Data:
══════════════════════════════

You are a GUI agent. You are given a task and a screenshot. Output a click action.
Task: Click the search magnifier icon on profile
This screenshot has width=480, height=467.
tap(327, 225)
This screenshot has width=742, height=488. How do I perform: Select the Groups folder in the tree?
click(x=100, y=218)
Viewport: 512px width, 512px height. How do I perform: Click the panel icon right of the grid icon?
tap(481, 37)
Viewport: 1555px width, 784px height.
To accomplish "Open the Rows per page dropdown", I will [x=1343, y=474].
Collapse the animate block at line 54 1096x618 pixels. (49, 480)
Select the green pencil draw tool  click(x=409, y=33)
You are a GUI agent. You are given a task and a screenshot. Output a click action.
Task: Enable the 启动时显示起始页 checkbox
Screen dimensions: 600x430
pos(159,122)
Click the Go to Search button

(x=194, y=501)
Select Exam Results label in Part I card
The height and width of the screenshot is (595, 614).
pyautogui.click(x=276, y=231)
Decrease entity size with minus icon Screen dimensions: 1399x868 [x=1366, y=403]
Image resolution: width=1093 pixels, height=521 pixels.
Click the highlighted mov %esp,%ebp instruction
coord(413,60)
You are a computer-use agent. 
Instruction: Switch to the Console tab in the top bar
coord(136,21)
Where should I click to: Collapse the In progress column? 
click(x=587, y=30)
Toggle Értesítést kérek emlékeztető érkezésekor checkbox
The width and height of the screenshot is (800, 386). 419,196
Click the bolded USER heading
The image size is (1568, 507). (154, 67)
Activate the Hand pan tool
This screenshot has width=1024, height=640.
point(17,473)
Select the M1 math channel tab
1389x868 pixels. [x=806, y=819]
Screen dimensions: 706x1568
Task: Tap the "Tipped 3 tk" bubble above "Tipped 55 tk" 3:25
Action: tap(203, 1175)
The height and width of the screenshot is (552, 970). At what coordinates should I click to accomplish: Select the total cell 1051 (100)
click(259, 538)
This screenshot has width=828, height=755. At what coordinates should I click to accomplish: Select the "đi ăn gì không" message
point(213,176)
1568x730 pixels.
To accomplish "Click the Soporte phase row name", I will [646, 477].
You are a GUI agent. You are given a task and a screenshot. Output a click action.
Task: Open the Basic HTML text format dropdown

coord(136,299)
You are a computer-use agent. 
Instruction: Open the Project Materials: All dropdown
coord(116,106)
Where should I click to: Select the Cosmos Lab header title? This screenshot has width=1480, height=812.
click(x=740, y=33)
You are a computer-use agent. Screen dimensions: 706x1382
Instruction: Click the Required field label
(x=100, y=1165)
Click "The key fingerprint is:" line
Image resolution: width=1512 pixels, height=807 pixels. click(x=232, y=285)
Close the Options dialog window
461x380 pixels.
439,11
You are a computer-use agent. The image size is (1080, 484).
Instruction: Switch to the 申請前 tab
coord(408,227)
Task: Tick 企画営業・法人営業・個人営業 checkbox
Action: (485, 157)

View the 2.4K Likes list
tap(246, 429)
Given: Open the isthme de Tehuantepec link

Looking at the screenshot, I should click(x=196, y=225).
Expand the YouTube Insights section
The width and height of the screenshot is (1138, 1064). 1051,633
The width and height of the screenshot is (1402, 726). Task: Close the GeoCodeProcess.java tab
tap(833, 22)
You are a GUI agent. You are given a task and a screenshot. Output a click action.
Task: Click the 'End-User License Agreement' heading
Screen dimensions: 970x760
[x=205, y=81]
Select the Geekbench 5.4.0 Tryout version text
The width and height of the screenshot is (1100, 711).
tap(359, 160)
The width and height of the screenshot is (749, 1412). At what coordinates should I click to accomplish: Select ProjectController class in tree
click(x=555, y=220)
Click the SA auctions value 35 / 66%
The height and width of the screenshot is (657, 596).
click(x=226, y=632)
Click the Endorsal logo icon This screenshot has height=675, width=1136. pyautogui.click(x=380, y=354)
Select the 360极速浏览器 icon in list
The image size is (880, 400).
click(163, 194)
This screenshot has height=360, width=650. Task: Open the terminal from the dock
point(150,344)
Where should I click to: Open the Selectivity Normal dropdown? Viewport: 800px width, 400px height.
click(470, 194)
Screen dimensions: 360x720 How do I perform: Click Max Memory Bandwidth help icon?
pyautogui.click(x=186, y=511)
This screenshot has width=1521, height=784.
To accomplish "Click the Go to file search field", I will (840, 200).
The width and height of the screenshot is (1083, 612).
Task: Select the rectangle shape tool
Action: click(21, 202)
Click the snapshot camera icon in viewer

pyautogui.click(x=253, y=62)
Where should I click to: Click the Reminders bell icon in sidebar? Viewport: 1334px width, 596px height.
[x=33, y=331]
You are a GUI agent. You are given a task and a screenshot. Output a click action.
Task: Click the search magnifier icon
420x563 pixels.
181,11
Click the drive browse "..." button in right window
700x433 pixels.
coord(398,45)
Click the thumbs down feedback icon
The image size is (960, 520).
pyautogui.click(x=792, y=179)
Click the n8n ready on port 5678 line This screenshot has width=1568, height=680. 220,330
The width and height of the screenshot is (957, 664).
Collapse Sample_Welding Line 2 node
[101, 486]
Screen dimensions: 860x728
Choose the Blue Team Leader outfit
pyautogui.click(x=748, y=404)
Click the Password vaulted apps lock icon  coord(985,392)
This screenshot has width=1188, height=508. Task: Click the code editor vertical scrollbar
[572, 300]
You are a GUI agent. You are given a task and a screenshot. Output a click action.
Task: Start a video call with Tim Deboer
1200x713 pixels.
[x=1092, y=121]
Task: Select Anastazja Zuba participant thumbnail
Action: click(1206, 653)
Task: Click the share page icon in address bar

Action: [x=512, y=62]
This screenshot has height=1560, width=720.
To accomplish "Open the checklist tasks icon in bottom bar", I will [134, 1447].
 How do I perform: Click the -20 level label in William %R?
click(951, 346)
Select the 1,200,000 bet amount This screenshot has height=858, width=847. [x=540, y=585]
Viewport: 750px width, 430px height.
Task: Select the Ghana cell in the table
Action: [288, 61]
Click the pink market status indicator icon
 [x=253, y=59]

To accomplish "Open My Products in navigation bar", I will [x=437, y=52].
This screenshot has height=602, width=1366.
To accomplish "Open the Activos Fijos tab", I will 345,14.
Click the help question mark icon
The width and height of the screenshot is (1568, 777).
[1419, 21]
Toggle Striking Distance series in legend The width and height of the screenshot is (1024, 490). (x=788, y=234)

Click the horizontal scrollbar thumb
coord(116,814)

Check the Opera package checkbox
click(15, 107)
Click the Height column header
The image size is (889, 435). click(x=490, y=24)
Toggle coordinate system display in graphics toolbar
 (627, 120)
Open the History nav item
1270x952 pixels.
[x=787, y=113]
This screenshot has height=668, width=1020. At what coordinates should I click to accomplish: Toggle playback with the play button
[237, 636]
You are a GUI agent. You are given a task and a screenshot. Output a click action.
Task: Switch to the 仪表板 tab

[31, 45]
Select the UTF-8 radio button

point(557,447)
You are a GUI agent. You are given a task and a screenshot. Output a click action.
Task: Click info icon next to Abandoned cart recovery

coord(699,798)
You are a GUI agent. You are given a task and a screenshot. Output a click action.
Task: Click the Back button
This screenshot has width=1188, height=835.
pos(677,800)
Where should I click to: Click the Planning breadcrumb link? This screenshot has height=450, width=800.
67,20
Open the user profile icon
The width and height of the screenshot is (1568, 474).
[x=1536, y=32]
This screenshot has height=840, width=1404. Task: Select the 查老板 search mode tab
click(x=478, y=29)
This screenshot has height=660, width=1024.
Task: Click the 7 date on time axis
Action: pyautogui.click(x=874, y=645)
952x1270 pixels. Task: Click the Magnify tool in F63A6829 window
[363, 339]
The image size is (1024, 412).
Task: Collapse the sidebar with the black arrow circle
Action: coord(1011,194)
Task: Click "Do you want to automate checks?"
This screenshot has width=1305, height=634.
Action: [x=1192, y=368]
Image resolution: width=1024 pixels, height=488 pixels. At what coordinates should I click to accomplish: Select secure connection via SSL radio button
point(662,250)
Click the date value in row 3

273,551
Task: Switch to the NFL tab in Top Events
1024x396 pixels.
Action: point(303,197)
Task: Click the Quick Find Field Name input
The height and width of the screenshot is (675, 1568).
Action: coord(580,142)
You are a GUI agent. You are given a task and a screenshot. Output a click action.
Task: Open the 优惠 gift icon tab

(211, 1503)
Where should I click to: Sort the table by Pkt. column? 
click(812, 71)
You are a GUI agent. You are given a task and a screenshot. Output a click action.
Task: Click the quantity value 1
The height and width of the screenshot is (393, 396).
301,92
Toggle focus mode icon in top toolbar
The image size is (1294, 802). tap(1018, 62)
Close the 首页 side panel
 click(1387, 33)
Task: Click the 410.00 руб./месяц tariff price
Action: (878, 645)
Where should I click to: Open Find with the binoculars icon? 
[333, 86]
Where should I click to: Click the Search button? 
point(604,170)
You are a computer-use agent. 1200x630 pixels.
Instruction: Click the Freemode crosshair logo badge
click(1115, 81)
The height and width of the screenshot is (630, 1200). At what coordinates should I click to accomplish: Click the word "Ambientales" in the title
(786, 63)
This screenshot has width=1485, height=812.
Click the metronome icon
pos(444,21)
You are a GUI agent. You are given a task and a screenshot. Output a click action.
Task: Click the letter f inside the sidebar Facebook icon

══════════════════════════════

Every line from the one that contains "The height and width of the screenshot is (393, 396)." down to and including the last line of the records above must be set down exactly, with nothing else.

Response below:
The height and width of the screenshot is (393, 396).
301,92
Toggle focus mode icon in top toolbar
The image size is (1294, 802). tap(1018, 62)
Close the 首页 side panel
 click(1387, 33)
Task: Click the 410.00 руб./месяц tariff price
Action: (878, 645)
Where should I click to: Open Find with the binoculars icon? 
[333, 86]
Where should I click to: Click the Search button? 
point(604,170)
You are a computer-use agent. 1200x630 pixels.
Instruction: Click the Freemode crosshair logo badge
click(1115, 81)
The height and width of the screenshot is (630, 1200). At what coordinates should I click to accomplish: Click the word "Ambientales" in the title
(786, 63)
This screenshot has width=1485, height=812.
Click the metronome icon
pos(444,21)
You are a GUI agent. You are given a task and a screenshot. Output a click action.
Task: Click the letter f inside the sidebar Facebook icon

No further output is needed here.